The study analyzed nearly 3,500 listed companies with annual revenues above $1bn and found that one in four suffered a 5% or greater decline in EBITDA margins during the past three years — a period marked by inflation shocks, Russia’s war in Ukraine, the Israel-Hamas conflict, and Donald Trump’s return to the U.S. presidency.
“After years of cheap money and relative geopolitical stability, a wave of macro shifts — from trade tensions to global conflicts — now means that government policy and global events are having a greater impact on value and profits than in many decades,” said Mats Persson, EY-Parthenon’s UK head of macro and geostrategy.
The research shows that geopolitical and macroeconomic events increasingly drive market valuation. Over the past three years, about 40% of daily movements in the FTSE 100 occurred on days coinciding with major political or economic developments.
China recorded the largest profit shock: among 833 Chinese companies surveyed, nearly 40% saw a combined loss of $73bn in EBITDA, with the steepest declines in the real estate, steel, and construction sectors. The losses highlight the impact of Beijing’s domestic policy tightening and broader market fragility.
In contrast, UK companies showed greater resilience. Of the 100 UK-based firms meeting the revenue threshold, only 14 reported significant EBITDA margin losses, totaling $2.5bn over the past three years. Among those maintaining or improving profitability were Next, Croda, Rio Tinto, and Spirax-Sarco Engineering.
Globally, only 10% of companies that were in the top quartile for EBITDA margin in 2014 managed to sustain that performance through to 2024 — underlining how few businesses have adapted successfully to the new macroeconomic landscape.

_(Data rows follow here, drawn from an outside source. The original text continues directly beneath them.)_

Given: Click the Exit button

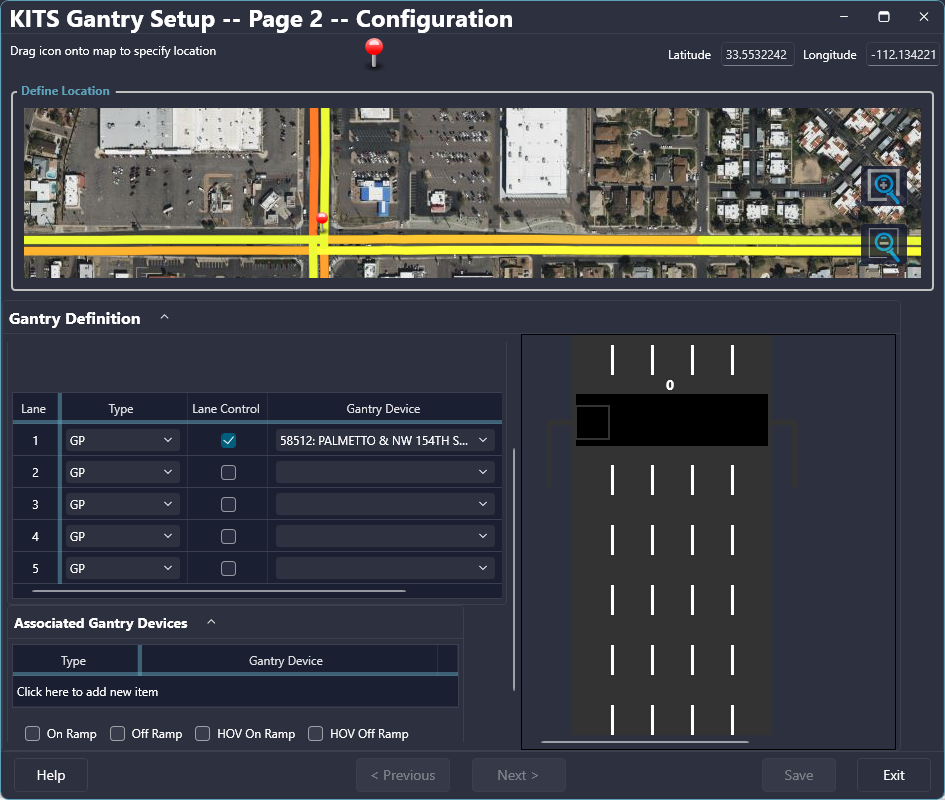Looking at the screenshot, I should coord(893,775).
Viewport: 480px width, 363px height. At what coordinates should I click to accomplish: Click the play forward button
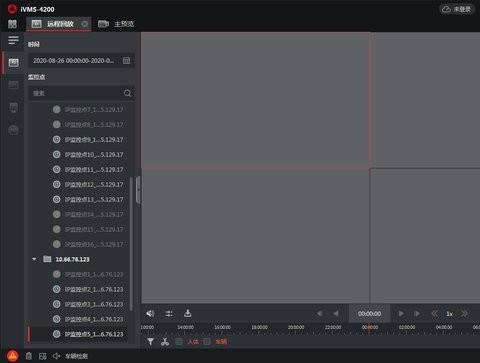401,314
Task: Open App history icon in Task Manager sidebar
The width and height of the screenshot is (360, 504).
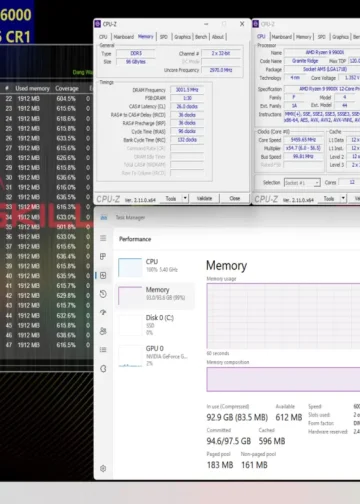Action: tap(103, 294)
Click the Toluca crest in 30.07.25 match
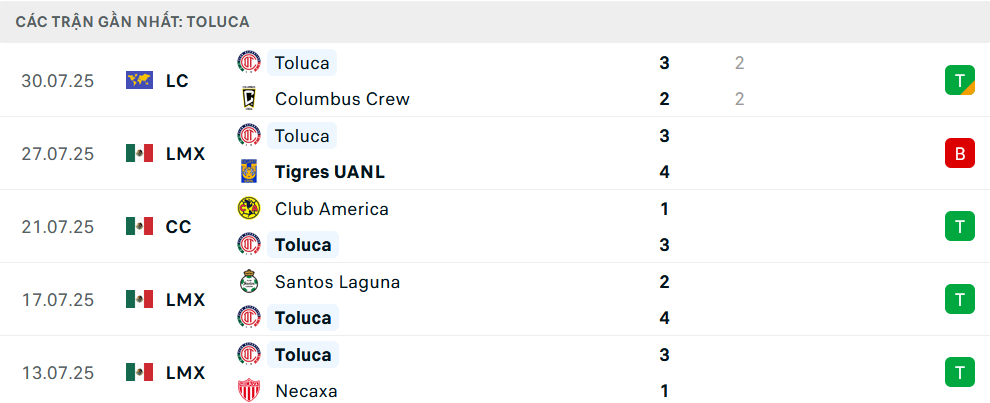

U.S. outperformers include Caterpillar, UPS, Pfizer, Merck, and Johnson & Johnson, each of which improved their profit margins above sector averages. These companies, Persson noted, succeeded by diversifying portfolios, tightening cost controls, and adapting governance to account for political risk and policy shifts.
“The new environment has created clear winners and losers,” Persson said. “The businesses that protected or expanded margins did so by actively reshaping how they operate in a fundamentally different world.”